## PROBLEMS TO SOLVE
1. Reproduce the passage on learning Korean from "19 Apr 2022by" to "know what happened.".
2. Carry on the blog post about learning Korean from the point where it stops.

## PASSAGE SHOWN

----------

19 Apr 2022by taliatuck
How I’m Learning Korean
If you’re here, you probably already know I’m half Korean. However, what you probably don’t know is that I wasn’t really “raised Korean” at all. My mother never spoke Korean to my sister and me, and didn’t really expose us to the culture much unless it had something to do with food. To this day, I have not been. I was supposed to go in 2020, but you all know what happened.
I’ve tried a few times over the years to learn, but dropped it quickly. But now that everyone is obsessed with Korea, there are so many resources available, so this attempt has been A LOT more productive. I started teaching myself at the end of December 2021, so it’s been about 4 months and I will say it’s going well. I think I can probably get to some level of conversational in maybe a year or so with the amount I study.
Anyway, the point of this blog is not to talk about myself. It’s to let everyone know the materials I’ve been using to self-learn Korean because a few people have asked me. I will note that most of these resources are not free, but I am NOT sponsored by anyone. I’m just sharing what I’ve been doing.
Step One: Learn Hangul
The recommended first step is to learn Hangul, the Korean alphabet, or writing system. I was skeptical about the 30-minute part, but you really can learn it quickly. Maybe not 30 minutes, maybe closer to an hour or so, depending on how you learn. The video I used was by 빅키샘Miss Vicky and it is available here. She explains it very clearly and gives you some tricks to remember. There are also other lessons available on her channel.
빅키샘Miss Vicky YouTube Channel: https://www.youtube.com/channel/UCJpIsrXze5HT3X64LDIIHUg
Step Two: Learn Grammar
This is probably the most well-known resource for learning Korean. I bought the Levels 1-5 Package (Grammar Textbooks + Workbooks) which is available here. You have one book that explains the lessons and then the workbook to do some practice and reinforce what you learned. Depending on what country you’re in, it’s also available on Amazon and may work out cheaper for shipping. It just doesn’t come bundled so you’ll have to à la carte each book.

----------

## DATA EXCERPT
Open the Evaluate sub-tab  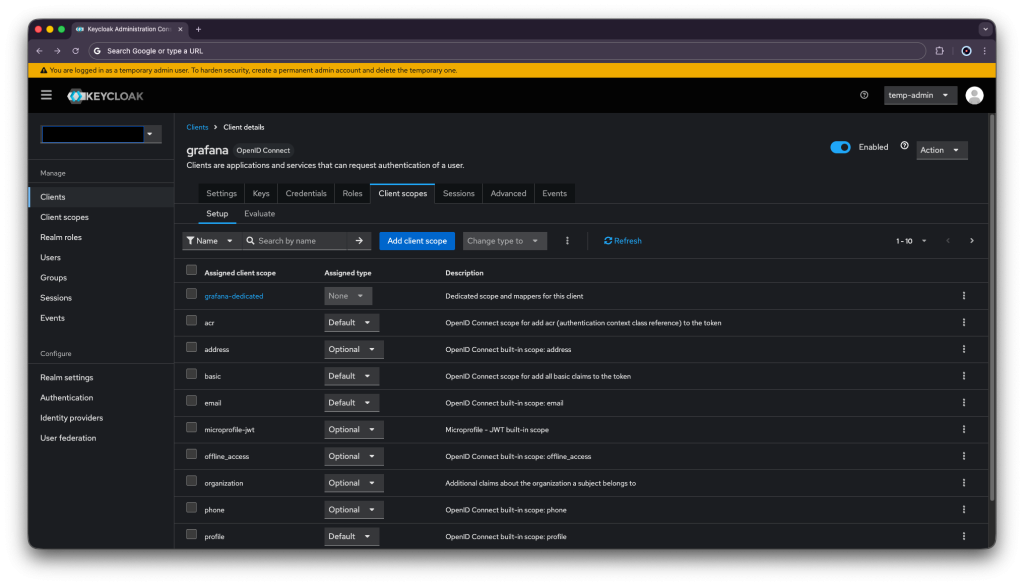[259, 214]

----------

## ANSWERS FOR THE TASKS
1.
19 Apr 2022by taliatuck
How I’m Learning Korean
If you’re here, you probably already know I’m half Korean. However, what you probably don’t know is that I wasn’t really “raised Korean” at all. My mother never spoke Korean to my sister and me, and didn’t really expose us to the culture much unless it had something to do with food. To this day, I have not been. I was supposed to go in 2020, but you all know what happened.

2.
There are also auxiliary materials on their website with additional practice for each lesson. I bought the premium package which was like $90ish and unlocks all the courses on the whole site, but you certainly don’t have to. There are a lot of free courses. There is also an app that you can use which follows each lesson and basically reads the lessons out loud so you can work on your listening. There is also a YouTube channel, which is also very helpful.
Levels 1-5 Package (Grammar Textbooks + Workbooks): https://talktomeinkorean.com/product/lv1-5/
YouTube Channel: https://www.youtube.com/c/TalkToMeInKorean2009
This is my favorite resource by far. I found it on TikTok, which is where I’ve learned that I’ve basically been living my entire life wrong. I bought the All-in-one Bundle Package, which is broken into two levels, 1 and 2. Level 1 is basic grammar and it sort of follows the same pattern as the Talk to Me in Korean books, so I did them in tandem. I just like how the two guys, Kun and Jin, explain everything. Plus, they’re both really cute. And the second level, which I’ve just started, gives more in-depth grammar rules and it centers around the format of a blind date so you can learn how to have conversations when you first meet people, how to speak in polite Korean, learn phrases people actually use rather than textbook language, etc. I highly recommend. I also recommend their TikTok account which gives quick Korean lessons as well. I can’t figure out how to link it here but if you just search #goodjobkorean on TikTok, I think you’ll find it.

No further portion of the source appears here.